Use when: your questioned and known documents might be on different topics — you need features that capture style without leaking topic. Don't use when: topic is part of the question (for example, a plagiarism check where the two documents should share content). Use regular features then. Expect: feature extractors that discard most content-word signal while preserving function-word, morphology, and punctuation patterns.

Two techniques live under tamga.forensic: Sapkota char-n-gram categorisation and Stamatatos distortion. Both compose with any downstream verifier.

Cross-topic is the most common failure mode of classical stylometry on real forensic data. A suspect's threat letter and personal email are typically on different topics but presumably the same author; unfiltered character-n-gram and word-n-gram features collapse into topic detection in that setting.

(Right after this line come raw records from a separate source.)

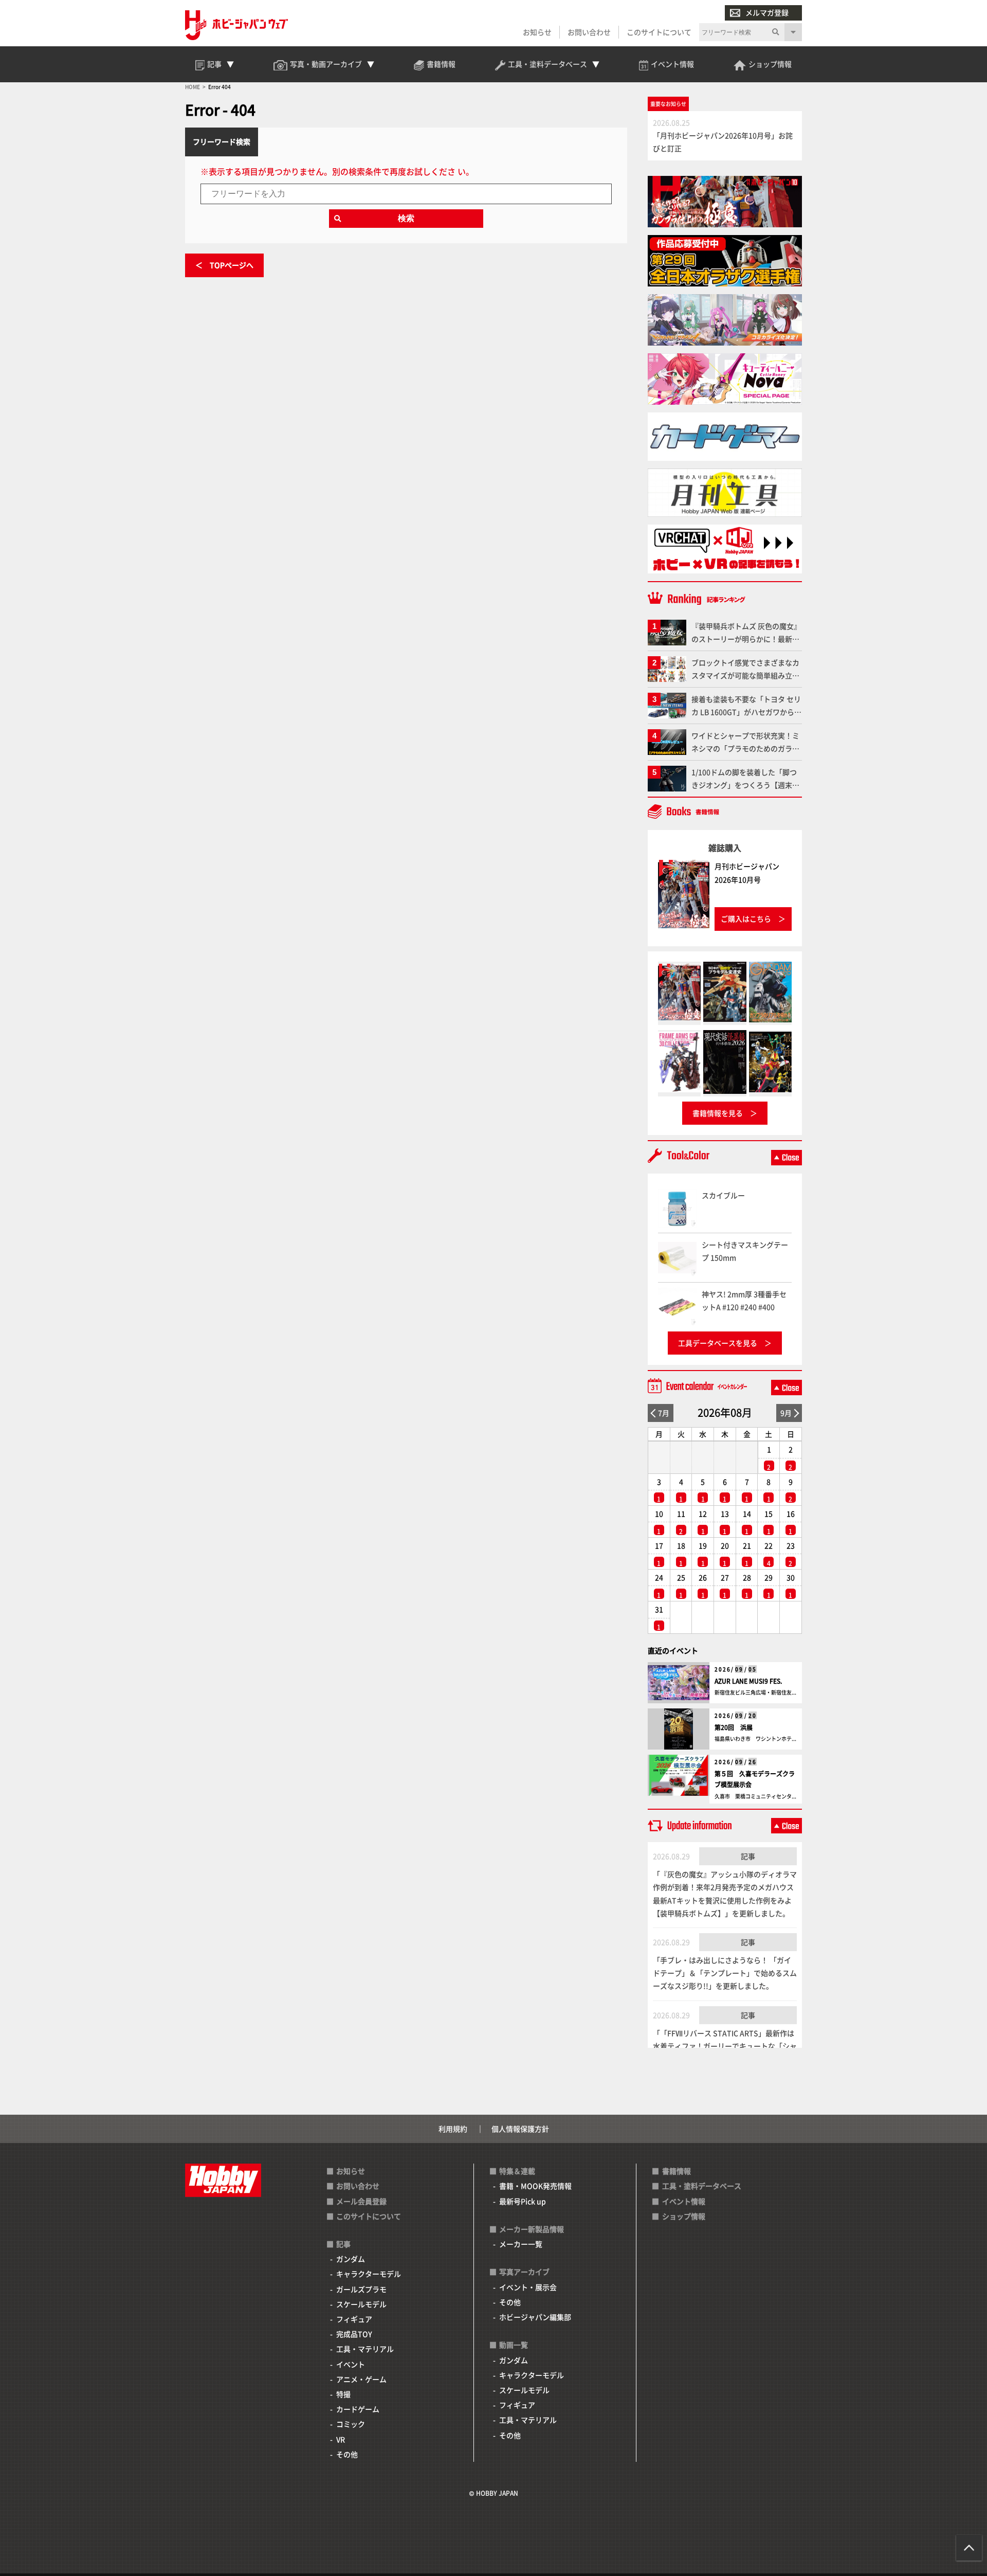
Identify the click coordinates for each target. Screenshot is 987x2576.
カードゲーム (357, 2409)
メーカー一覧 (520, 2244)
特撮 (343, 2394)
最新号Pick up (522, 2201)
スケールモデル (361, 2304)
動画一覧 (513, 2344)
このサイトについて (659, 32)
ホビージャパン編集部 (535, 2317)
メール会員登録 (361, 2201)
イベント (350, 2364)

tamga ships two complementary tools.

Sapkota character n-gram categories

Use when: you want char-n-gram features for verification but need to strip topic-sensitive whole-word n-grams — keeping only affixes, punctuation-adjacent, and space-adjacent categories. Don't use when: your corpus is so small that further filtering collapses the feature space below ~500 dimensions. Expect: a sparse count matrix with only the chosen categories; default ("prefix","suffix","punct") is the affix-only recipe that generalises best across topics.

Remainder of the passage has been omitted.